What is needed:
Output the line with "The height and width of the screenshot is (1039, 480)." and every line below it until the listing ends, exactly as written and with nothing added.

○ ○ ○ ○

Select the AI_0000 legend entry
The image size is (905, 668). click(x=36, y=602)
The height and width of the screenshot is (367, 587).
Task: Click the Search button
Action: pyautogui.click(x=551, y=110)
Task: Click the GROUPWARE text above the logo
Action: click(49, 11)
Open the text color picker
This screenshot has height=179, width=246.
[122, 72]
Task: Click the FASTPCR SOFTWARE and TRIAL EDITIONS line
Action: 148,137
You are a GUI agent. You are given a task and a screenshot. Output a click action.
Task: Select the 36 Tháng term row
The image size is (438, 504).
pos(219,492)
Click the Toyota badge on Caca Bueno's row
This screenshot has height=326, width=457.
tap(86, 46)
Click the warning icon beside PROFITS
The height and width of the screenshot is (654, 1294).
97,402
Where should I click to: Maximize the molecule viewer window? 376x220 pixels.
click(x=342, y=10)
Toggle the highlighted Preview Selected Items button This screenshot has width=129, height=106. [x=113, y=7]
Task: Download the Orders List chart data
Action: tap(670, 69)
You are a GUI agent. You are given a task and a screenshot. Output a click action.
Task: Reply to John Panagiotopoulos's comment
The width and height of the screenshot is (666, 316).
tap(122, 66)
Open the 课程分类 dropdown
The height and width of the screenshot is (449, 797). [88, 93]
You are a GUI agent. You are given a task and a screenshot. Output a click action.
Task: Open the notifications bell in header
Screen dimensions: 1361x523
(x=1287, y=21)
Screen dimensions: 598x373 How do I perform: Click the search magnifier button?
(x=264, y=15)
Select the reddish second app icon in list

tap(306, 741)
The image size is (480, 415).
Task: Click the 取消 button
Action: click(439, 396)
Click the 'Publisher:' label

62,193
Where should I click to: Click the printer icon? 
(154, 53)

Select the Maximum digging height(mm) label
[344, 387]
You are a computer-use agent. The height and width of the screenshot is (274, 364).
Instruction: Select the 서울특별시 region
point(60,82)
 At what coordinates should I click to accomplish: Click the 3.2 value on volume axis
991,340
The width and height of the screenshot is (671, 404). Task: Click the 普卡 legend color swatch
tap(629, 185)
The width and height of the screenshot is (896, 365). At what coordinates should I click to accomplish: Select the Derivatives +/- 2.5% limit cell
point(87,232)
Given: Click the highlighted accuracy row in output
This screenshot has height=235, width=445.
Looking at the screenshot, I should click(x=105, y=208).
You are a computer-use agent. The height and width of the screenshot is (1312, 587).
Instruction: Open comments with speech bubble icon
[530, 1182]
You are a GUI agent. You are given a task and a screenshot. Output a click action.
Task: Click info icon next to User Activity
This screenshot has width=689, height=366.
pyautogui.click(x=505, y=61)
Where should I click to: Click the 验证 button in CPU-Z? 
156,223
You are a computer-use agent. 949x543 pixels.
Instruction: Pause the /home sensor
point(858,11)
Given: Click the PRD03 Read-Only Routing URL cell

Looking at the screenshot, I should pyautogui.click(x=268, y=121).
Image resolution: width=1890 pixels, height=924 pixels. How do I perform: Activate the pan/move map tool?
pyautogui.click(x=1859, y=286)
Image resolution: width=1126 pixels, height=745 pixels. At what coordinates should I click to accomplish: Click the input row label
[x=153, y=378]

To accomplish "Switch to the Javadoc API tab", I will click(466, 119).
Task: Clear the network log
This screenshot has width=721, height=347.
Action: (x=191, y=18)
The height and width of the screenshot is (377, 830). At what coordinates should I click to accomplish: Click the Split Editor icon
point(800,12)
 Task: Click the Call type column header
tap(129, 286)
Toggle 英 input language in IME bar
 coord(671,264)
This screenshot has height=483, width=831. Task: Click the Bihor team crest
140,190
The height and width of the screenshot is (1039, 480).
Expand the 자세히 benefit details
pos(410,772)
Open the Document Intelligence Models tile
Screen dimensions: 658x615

○ ○ ○ ○

Answer box:
The height and width of the screenshot is (1039, 480).
Expand the 자세히 benefit details
pos(410,772)
Open the Document Intelligence Models tile
Screen dimensions: 658x615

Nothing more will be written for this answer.